- Opening Delimiter -

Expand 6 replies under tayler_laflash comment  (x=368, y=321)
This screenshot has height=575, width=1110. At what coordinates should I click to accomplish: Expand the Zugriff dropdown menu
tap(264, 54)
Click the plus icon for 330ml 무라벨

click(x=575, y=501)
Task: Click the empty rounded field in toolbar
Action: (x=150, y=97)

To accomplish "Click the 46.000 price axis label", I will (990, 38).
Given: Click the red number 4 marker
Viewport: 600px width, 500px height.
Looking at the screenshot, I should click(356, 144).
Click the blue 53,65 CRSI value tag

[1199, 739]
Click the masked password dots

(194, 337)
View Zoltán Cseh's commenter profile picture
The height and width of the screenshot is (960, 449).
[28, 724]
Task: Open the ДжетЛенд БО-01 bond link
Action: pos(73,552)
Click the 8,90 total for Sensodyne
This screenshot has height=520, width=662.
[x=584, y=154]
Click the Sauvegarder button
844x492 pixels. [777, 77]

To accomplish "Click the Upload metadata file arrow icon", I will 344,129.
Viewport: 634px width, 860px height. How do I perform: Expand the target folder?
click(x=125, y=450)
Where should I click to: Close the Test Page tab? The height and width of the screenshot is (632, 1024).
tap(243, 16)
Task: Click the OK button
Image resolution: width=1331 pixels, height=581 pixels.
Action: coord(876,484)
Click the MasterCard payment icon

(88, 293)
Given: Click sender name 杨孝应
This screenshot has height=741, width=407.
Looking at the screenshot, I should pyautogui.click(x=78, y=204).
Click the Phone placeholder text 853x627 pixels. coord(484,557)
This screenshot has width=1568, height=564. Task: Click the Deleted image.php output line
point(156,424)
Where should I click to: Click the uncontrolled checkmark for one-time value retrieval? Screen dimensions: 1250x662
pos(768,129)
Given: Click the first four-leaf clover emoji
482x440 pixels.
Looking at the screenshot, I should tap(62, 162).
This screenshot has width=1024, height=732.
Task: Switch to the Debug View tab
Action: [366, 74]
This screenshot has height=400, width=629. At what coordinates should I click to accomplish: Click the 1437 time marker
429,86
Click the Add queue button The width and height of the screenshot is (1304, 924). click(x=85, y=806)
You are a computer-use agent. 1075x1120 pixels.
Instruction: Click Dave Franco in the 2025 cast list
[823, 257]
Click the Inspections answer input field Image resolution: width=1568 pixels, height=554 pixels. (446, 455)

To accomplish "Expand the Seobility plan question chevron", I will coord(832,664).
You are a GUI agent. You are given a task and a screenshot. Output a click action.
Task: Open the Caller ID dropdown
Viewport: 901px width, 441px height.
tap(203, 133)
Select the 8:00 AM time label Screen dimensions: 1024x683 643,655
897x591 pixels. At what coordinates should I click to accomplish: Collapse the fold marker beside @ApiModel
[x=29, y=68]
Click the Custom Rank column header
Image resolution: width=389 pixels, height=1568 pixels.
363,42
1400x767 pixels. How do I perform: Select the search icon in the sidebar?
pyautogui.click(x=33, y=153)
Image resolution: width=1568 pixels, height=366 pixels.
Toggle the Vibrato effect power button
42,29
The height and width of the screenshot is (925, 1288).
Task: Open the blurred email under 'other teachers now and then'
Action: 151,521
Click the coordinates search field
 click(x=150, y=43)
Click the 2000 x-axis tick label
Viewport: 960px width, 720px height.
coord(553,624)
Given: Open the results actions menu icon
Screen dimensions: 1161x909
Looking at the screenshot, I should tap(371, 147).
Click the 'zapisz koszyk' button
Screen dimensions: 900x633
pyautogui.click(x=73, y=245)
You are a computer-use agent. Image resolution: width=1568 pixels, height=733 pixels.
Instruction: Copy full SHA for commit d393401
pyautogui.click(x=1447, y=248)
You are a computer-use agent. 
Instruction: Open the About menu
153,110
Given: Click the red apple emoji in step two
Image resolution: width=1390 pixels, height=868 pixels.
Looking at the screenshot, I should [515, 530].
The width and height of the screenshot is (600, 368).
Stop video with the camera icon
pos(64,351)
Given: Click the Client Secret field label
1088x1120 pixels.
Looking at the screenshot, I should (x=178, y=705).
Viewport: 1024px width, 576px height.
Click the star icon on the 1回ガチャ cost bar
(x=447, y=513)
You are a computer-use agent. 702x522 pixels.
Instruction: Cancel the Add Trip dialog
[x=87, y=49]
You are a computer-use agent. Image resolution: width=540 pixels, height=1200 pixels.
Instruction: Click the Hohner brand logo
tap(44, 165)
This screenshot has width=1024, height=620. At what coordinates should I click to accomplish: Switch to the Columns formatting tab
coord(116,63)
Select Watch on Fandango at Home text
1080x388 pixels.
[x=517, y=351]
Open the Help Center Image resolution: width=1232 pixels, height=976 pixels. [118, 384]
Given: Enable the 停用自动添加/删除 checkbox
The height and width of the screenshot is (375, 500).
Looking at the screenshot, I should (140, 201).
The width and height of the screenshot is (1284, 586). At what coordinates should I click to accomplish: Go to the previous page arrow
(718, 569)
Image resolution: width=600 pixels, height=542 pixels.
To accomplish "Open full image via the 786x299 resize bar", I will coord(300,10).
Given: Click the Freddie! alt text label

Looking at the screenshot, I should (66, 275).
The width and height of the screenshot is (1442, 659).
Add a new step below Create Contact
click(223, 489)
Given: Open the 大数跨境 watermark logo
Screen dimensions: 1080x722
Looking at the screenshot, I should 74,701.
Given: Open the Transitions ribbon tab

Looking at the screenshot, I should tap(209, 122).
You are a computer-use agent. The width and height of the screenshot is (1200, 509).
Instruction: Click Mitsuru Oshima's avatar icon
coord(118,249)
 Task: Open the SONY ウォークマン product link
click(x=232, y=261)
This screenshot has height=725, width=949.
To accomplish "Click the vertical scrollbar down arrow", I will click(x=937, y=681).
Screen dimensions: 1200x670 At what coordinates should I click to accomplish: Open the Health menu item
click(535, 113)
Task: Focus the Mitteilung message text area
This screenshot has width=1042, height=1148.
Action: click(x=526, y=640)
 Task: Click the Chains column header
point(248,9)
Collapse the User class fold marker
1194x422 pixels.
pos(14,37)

- Closing Delimiter -

EXERCISE BRIEF
When you reach the line that holds "Given: Open the Transitions ribbon tab", please copy it and every line after it through the end of the listing, exactly and with no other lines.

SOLUTION TO THE PROBLEM
Given: Open the Transitions ribbon tab

Looking at the screenshot, I should tap(209, 122).
You are a computer-use agent. The width and height of the screenshot is (1200, 509).
Instruction: Click Mitsuru Oshima's avatar icon
coord(118,249)
 Task: Open the SONY ウォークマン product link
click(x=232, y=261)
This screenshot has height=725, width=949.
To accomplish "Click the vertical scrollbar down arrow", I will click(x=937, y=681).
Screen dimensions: 1200x670 At what coordinates should I click to accomplish: Open the Health menu item
click(535, 113)
Task: Focus the Mitteilung message text area
This screenshot has width=1042, height=1148.
Action: click(x=526, y=640)
 Task: Click the Chains column header
point(248,9)
Collapse the User class fold marker
1194x422 pixels.
pos(14,37)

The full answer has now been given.